Sucht: Mehr als ein Drittel der Südtiroler im Alter zwischen 18 und 69 gilt als Risikokonsument von Alkohol. Der Dienst für Abhängigkeitserkrankungen betreut jährlich über 1.200 Personen.
Einkommens-Ungleichheiten: Das reichste Fünftel der Haushalte verfügt über mehr als das Fünffache des Einkommens des ärmsten Fünftels.
Armutsgefährdung: Circa jeder fünfte Südtiroler Haushalt ist armutsgefährdet (relative Armut, trotz Sozialtransfers), d.h. sie verfügen über ein Einkommen von weniger als 60 Prozent des für Südtirol berechneten Jahresmedianeinkommens. Das entspricht ca. 40.000 armutsbedrohten Haushalten, in denen ca. 95.000 Personen leben.
Materielle Deprivation: Viele der von Armut betroffenen oder bedrohten Personen verfügen nicht über ausreichende finanzielle Mittel für notwendige Anschaffungen.

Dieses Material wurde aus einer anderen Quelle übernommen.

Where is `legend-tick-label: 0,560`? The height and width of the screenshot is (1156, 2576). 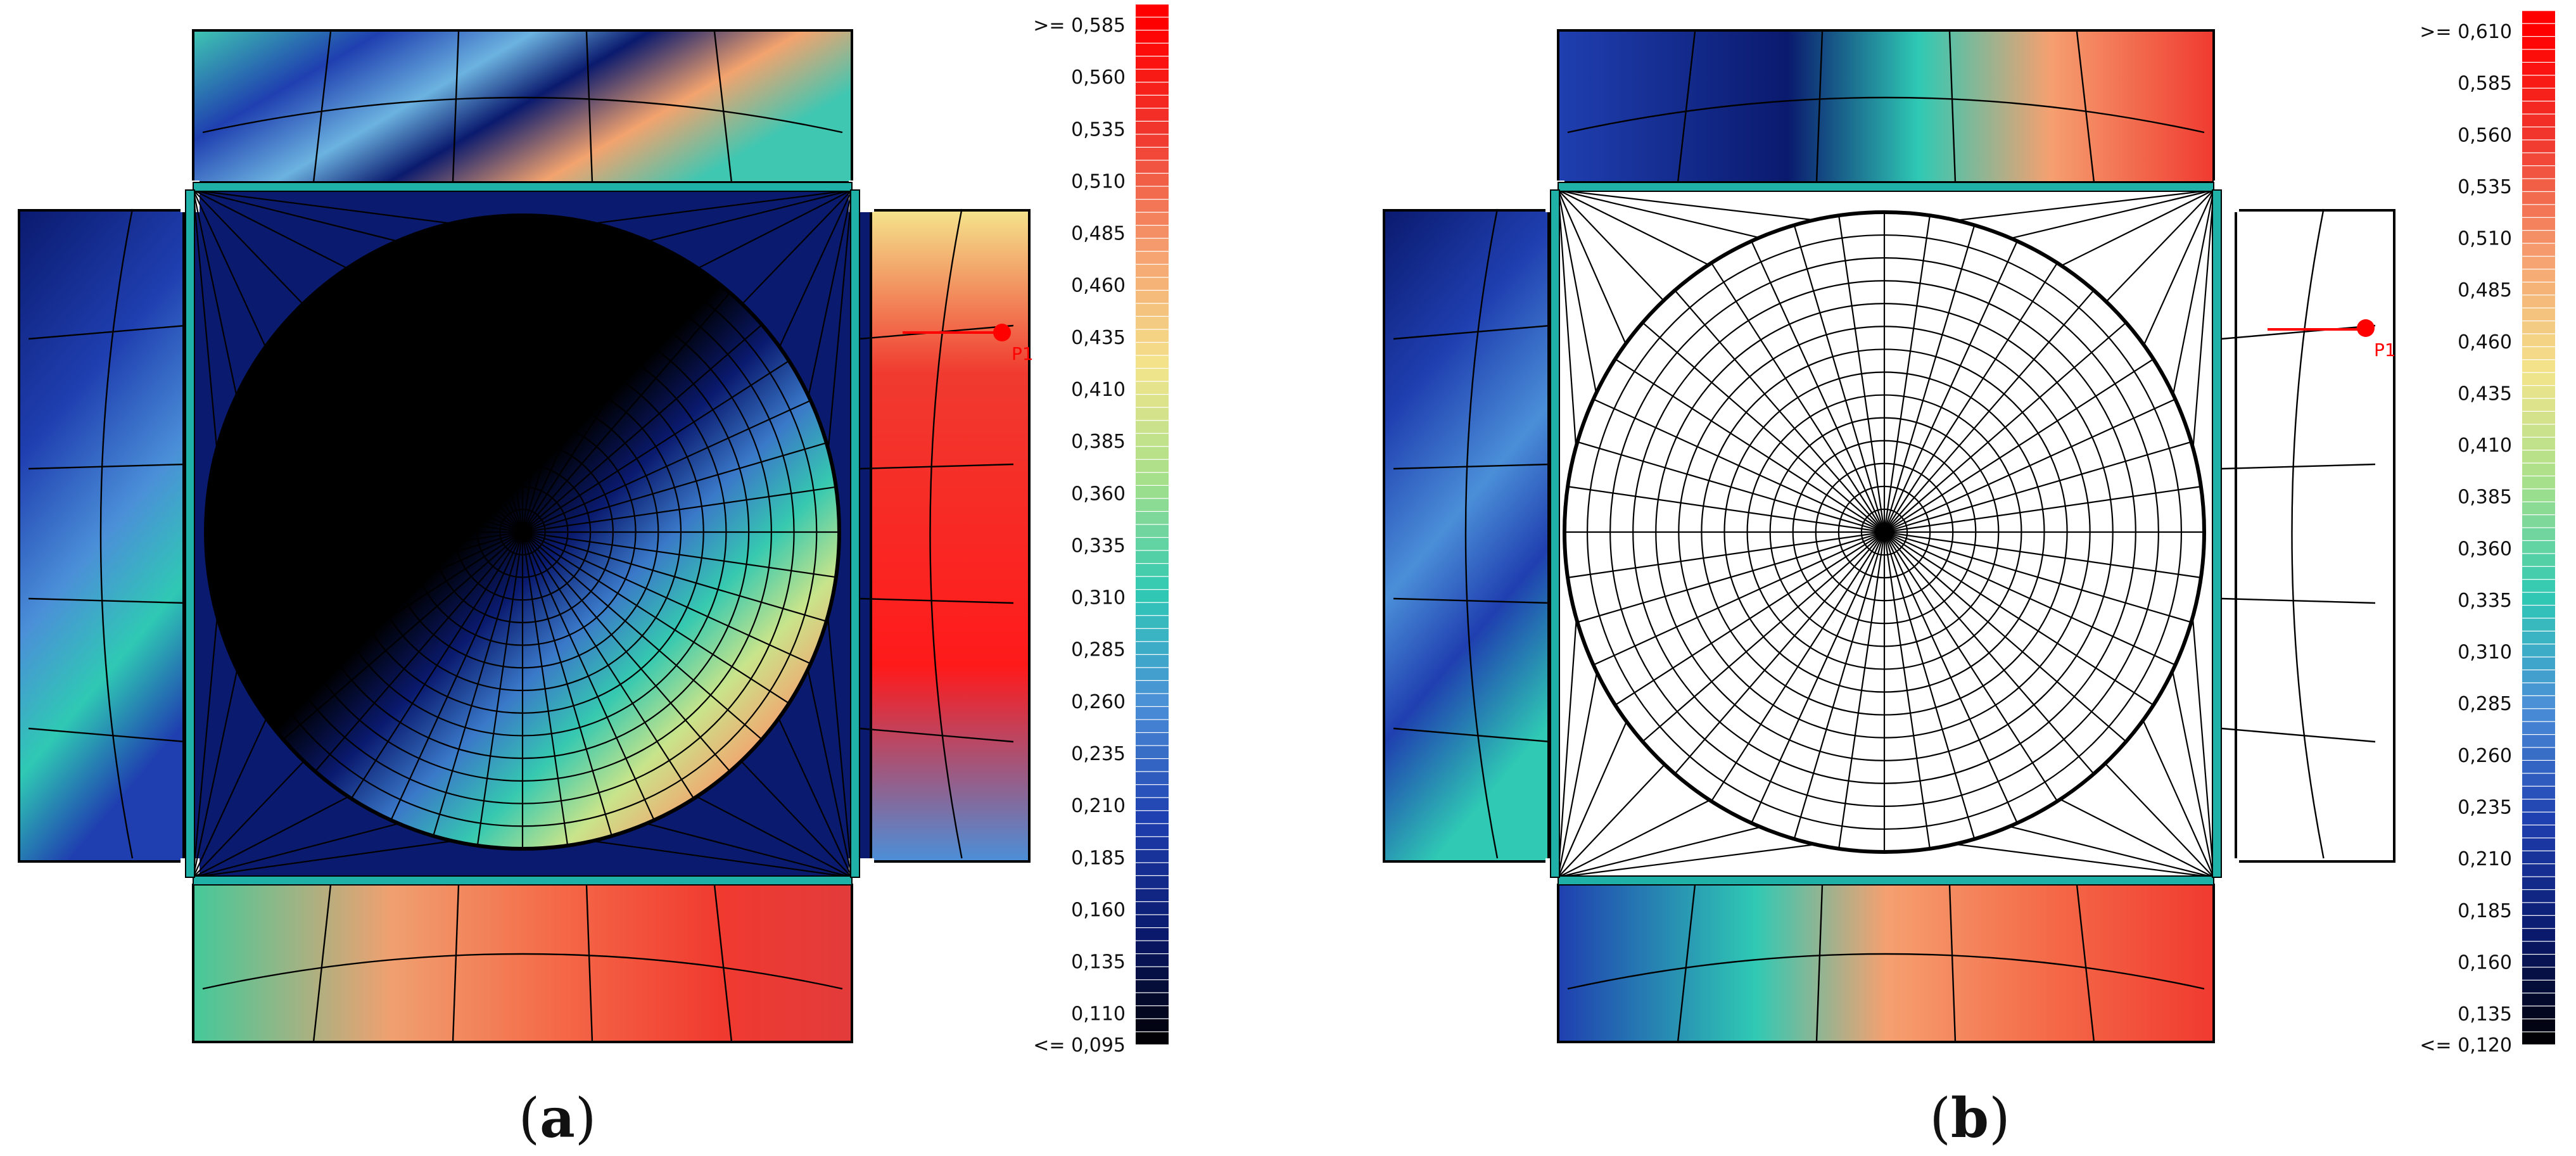
legend-tick-label: 0,560 is located at coordinates (1098, 78).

Man spricht von materieller Deprivation, wenn sie weniger als 4 der folgenden 9 Ausgaben bestreiten können: Zahlungen für Kredite, Mieten oder Stromrechnungen; angemessene Beheizung der Wohnung; unvorhergesehene Ausgaben in Höhe von 1.000 Euro; regelmäßige fleisch- oder eiweißhaltige Mahlzeiten; Urlaubsreisen; Fernsehgerät; Kühlschrank; Auto; Telefon.
Armutsbedrohung: Häufig verbunden mit niedrigem Bildungsstand, Arbeitslosigkeit/prekärer Beschäftigung, alleinlebend, alleinerziehend, Migrationshintergrund.
Inflation: Im September 2024 lag die Inflation in Bozen bei 1,8 Prozent und damit mehr als doppelt so hoch wie der nationale Durchschnitt (0,7 Prozent).